At a time when Greek incomes have been slashed by the recession, the average consumer is faced with inflated consumer product pricing, and yet no one in the Greek government has been officially assigned to handle this critical portfolio. The expected cabinet reshuffle should have included the introduction of a new post for a Deputy Minister of Commerce to deal with this pressing issue the Greek public faces daily.
The current Minister for Development, Competitiveness and Infrastructure, Kostis Chatzidakis has taken upon himself a heavy burden. His portfolio ranges from attracting investments – to key infrastructure projects like new highways. It is logical that he focuses on these larger policy issues with the hope of positive developments to change the climate and gain a notch on his belt of political influence.
But the real crunch of the recession is felt by Greek households today in the neighborhood supermarkets and fruit and vegetable stands. This is an area the government’s has failed to confront.
Greek household incomes have been slashed from 20% to 50%, and yet no one has seriously looked at the issues the consumer faces daily. In Greece, prices on the supermarket shelves are higher than the equivalent in Germany.
A healthy marketplace does not function in a paradoxical let alone a magical manner. It works when it is a open competitive market that bides to certain rules of enterprise. Someone in the government must ensure that the rules and regulations are respected and obeyed. At the moment, “no one is minding the store” there is no one in the current cabinet that does this job at all. In light of the much debated and much awaited cabinet reshuffle it is paramount to find someone for this position.
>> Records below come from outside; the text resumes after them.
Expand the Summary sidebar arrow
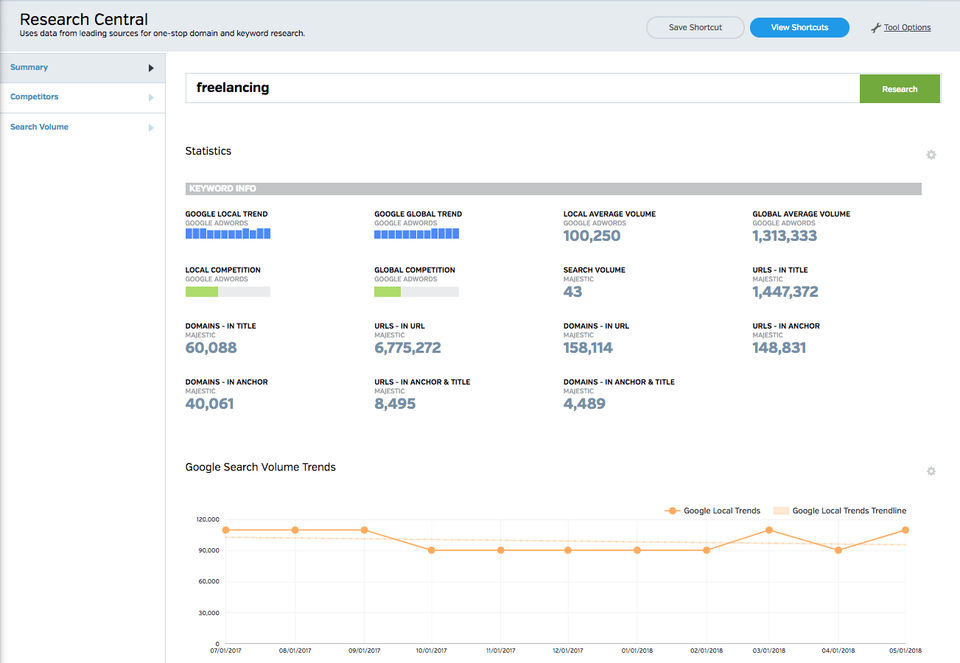Screen dimensions: 960x663 pos(151,68)
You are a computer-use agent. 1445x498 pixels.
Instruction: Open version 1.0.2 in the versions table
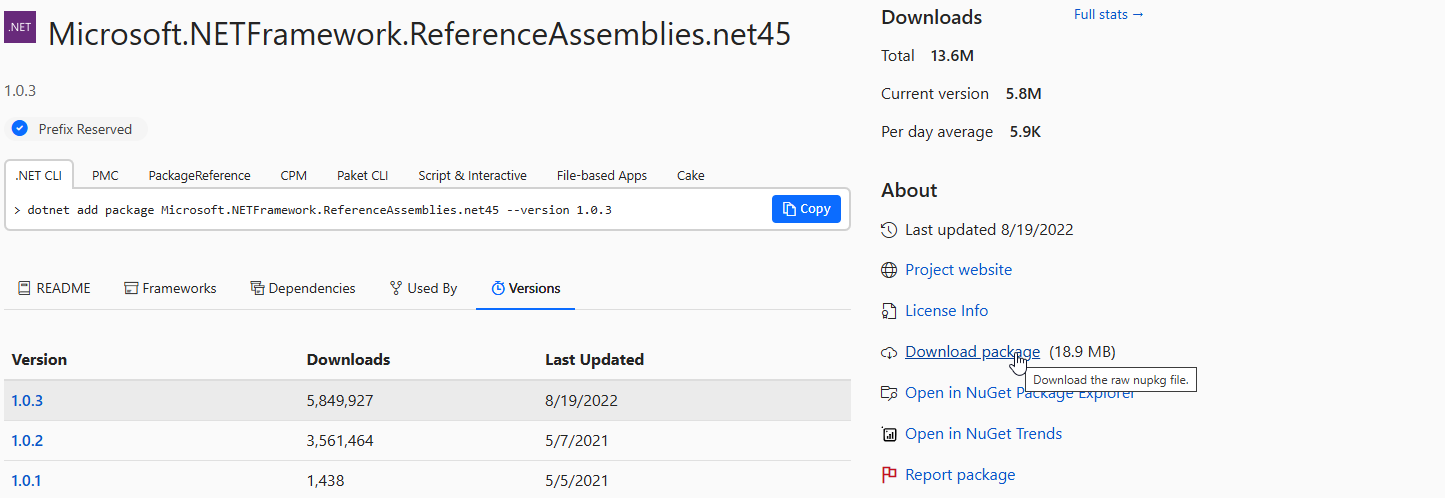[x=27, y=440]
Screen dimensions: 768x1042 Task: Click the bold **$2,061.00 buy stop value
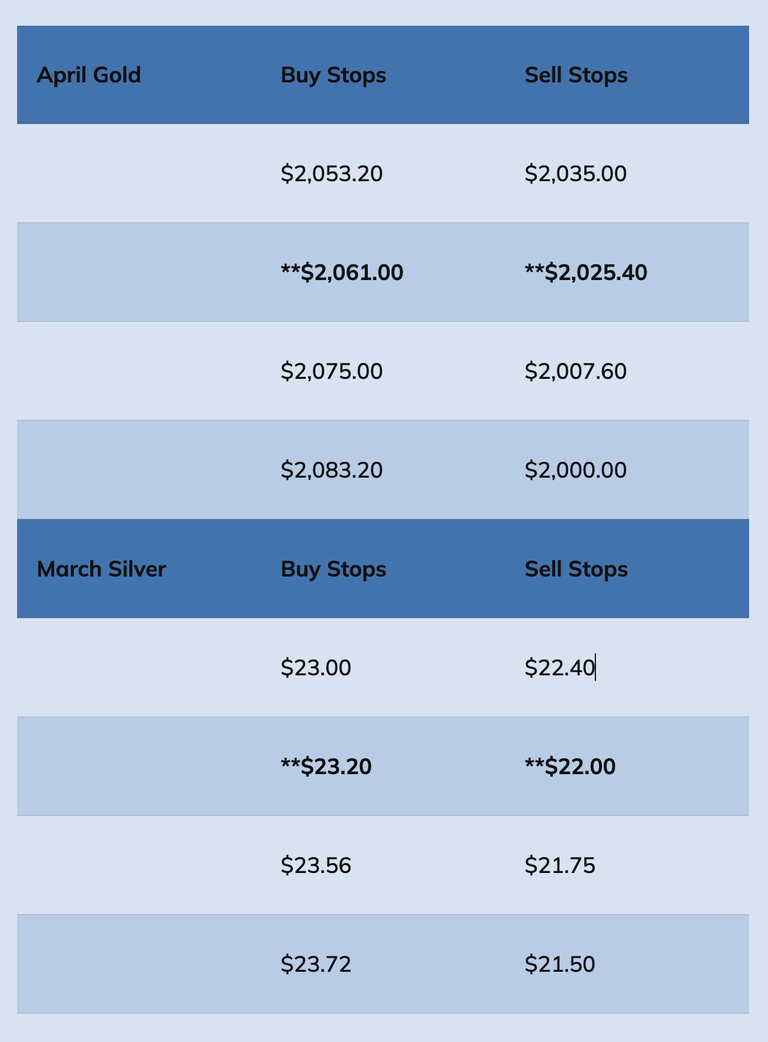pos(342,272)
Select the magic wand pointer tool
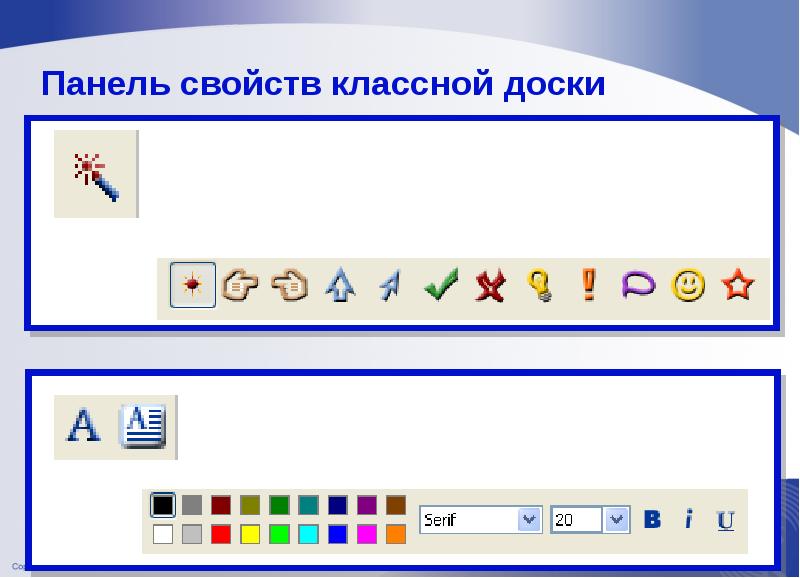The width and height of the screenshot is (800, 578). point(96,174)
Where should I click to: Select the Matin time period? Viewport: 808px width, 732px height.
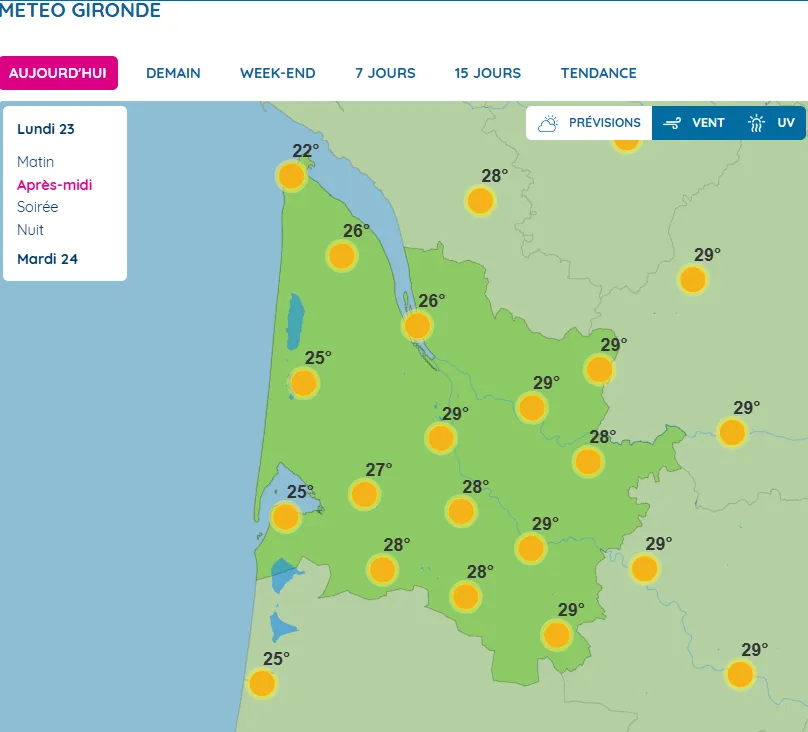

This cabinet minister must be have street-smarts, not be from the comforts of wealthy ivory towers. Their resume should include work in the private sector so they know the ins and outs of struggling for a minimum wage and understand the average consumer’s increasing stress when they see prices rising out of control.
This person must know when to be diplomatic but also know how to chastise, as well as have the ability to handle the media – especially the TV channels that play on both sides of consumer prices debate. Greek television channel have selective memory and “remember” or “forget” the issue of runaway prices according to which active advertising campaigns they have. The new Deputy Minister needs to know the local media from the inside.
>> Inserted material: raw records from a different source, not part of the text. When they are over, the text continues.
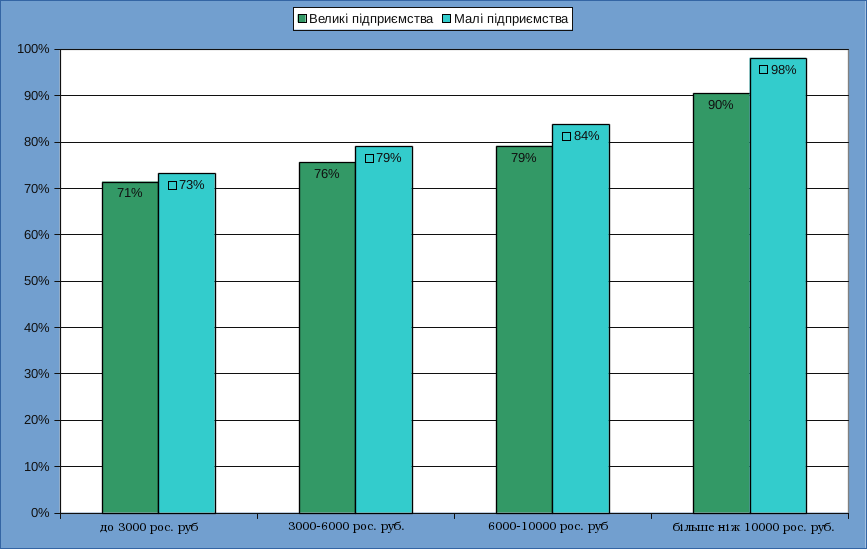The width and height of the screenshot is (867, 549).
Task: Click the legend key square beside 98%
Action: (x=763, y=70)
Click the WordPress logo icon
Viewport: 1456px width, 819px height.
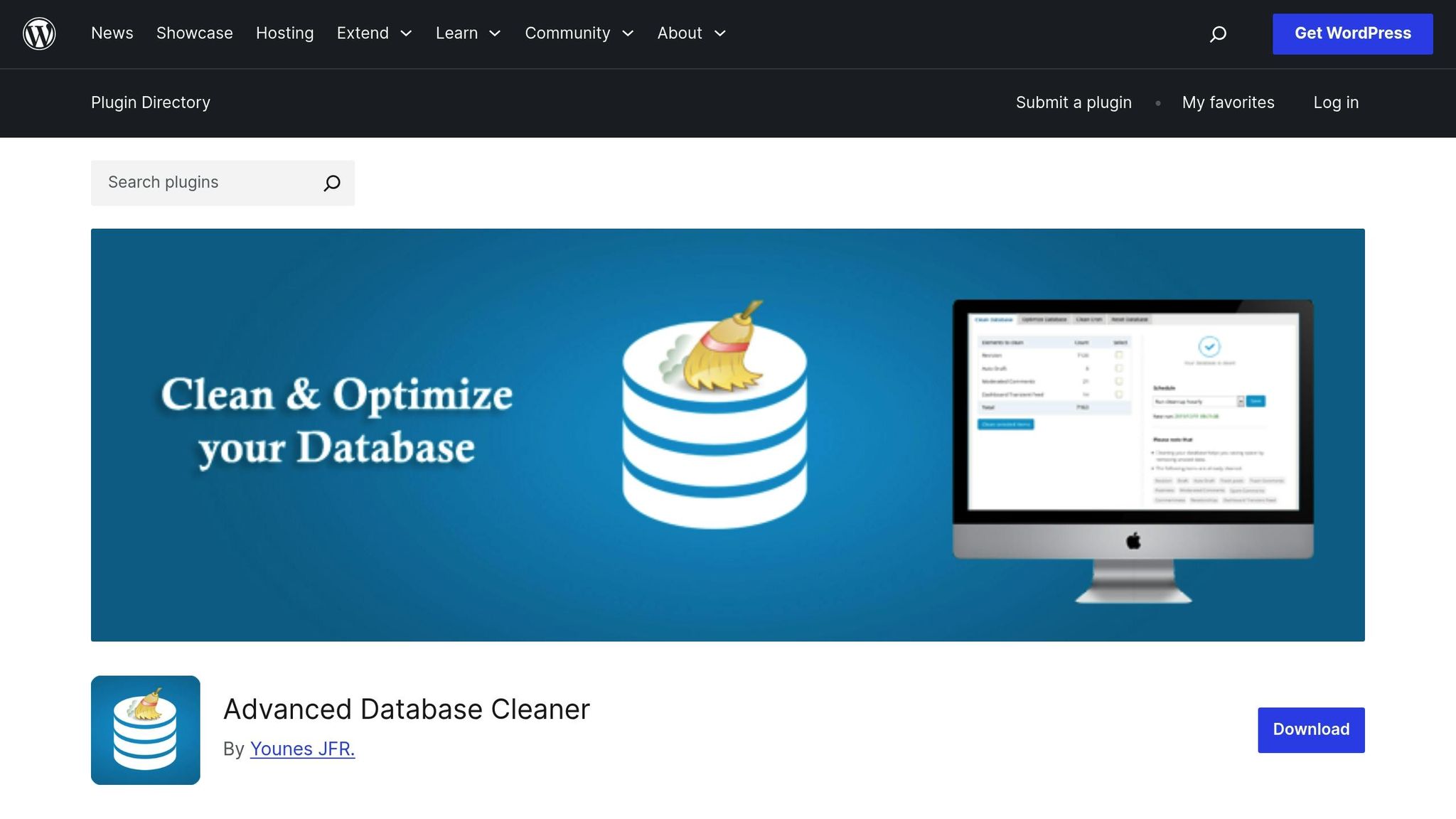pyautogui.click(x=39, y=33)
However, even the new minister had all these qualities- it still wouldn’t be enough. This minister would have to “surprise visit” supermarkets accompanied by only one associate and no cameras. They would have to confront the manager of the store and holding in hand one a pack of those “specially offered” three pack products with a bonus pack, and ask why a single product in the pack isn’t sold to the consumer individually at the lower price. They should ask why the supermarket doesn’t allow the manufacture’s discounts to reach the consumers? And if the answers don’t persuade, close the store down and also issue them a fine.
The chief aim of this new Deputy Minister for Commerce is to take the bull by the horns and not become trapped in false ideologies like “market self-regulation.” The experience of recent years has proven that in the Greek market self-regulation is a “one way street” that serves supply and not demand – retailers not consumers.
Will the Prime Minister Antonis Samaras appoint such a Deputy Minister?
Undoubtedly, now that the saga of securing the bailout aid tranche from lenders has been finalized to some extent, the focus of the political agenda for a long time will focus on “domestic” issues. For communication purposes alone Prime Minister Samaras must be seen as someone who supports the interests of the average person on the street. He refuses to do that with the Troika lenders (EU-IMF), he can’t do it with the local banks, so how else can he possibly command the Greek society?
PS. Having no one specifically in mind for this role, it is essential the Prime Minister does.